### What you have to do
Rewrite the listing below, changing every "Screen dimensions" to "Screen size" and leaving all other text unchanged.
####################
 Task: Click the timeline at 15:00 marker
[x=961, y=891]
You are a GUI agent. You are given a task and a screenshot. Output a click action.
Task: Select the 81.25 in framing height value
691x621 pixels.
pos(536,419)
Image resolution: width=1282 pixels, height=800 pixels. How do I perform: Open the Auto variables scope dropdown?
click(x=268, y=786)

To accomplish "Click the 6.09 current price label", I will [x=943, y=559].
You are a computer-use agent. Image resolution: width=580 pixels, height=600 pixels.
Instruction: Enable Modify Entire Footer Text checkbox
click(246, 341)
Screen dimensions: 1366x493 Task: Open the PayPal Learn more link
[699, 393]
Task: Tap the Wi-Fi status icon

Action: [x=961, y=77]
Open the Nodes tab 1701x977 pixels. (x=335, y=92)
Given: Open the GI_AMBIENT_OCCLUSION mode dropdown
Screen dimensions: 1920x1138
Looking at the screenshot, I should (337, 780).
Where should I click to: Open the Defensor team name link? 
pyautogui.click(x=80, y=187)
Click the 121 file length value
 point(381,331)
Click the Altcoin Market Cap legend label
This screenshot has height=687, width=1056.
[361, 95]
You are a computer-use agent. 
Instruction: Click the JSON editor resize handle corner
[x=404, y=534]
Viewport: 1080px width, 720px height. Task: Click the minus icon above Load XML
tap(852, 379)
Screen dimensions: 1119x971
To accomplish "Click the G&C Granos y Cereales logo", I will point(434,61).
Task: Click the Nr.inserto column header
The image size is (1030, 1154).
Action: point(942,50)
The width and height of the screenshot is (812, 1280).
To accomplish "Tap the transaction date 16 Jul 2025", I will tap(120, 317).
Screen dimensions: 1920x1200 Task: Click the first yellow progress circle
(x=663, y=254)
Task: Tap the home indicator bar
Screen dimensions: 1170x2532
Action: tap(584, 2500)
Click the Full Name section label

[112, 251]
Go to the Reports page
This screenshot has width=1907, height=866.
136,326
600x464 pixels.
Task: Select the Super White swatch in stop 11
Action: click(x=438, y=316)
####################
### The reply
 Task: Click the timeline at 15:00 marker
[x=961, y=891]
You are a GUI agent. You are given a task and a screenshot. Output a click action.
Task: Select the 81.25 in framing height value
691x621 pixels.
pos(536,419)
Image resolution: width=1282 pixels, height=800 pixels. How do I perform: Open the Auto variables scope dropdown?
click(x=268, y=786)

To accomplish "Click the 6.09 current price label", I will [x=943, y=559].
You are a computer-use agent. Image resolution: width=580 pixels, height=600 pixels.
Instruction: Enable Modify Entire Footer Text checkbox
click(246, 341)
Screen size: 1366x493 Task: Open the PayPal Learn more link
[699, 393]
Task: Tap the Wi-Fi status icon

Action: [x=961, y=77]
Open the Nodes tab 1701x977 pixels. (x=335, y=92)
Given: Open the GI_AMBIENT_OCCLUSION mode dropdown
Screen size: 1920x1138
Looking at the screenshot, I should (337, 780).
Where should I click to: Open the Defensor team name link? 
pyautogui.click(x=80, y=187)
Click the 121 file length value
 point(381,331)
Click the Altcoin Market Cap legend label
This screenshot has height=687, width=1056.
[361, 95]
You are a computer-use agent. 
Instruction: Click the JSON editor resize handle corner
[x=404, y=534]
Viewport: 1080px width, 720px height. Task: Click the minus icon above Load XML
tap(852, 379)
Screen size: 1119x971
To accomplish "Click the G&C Granos y Cereales logo", I will point(434,61).
Task: Click the Nr.inserto column header
The image size is (1030, 1154).
Action: point(942,50)
The width and height of the screenshot is (812, 1280).
To accomplish "Tap the transaction date 16 Jul 2025", I will tap(120, 317).
Screen size: 1920x1200 Task: Click the first yellow progress circle
(x=663, y=254)
Task: Tap the home indicator bar
Screen size: 1170x2532
Action: tap(584, 2500)
Click the Full Name section label

[112, 251]
Go to the Reports page
This screenshot has width=1907, height=866.
136,326
600x464 pixels.
Task: Select the Super White swatch in stop 11
Action: click(x=438, y=316)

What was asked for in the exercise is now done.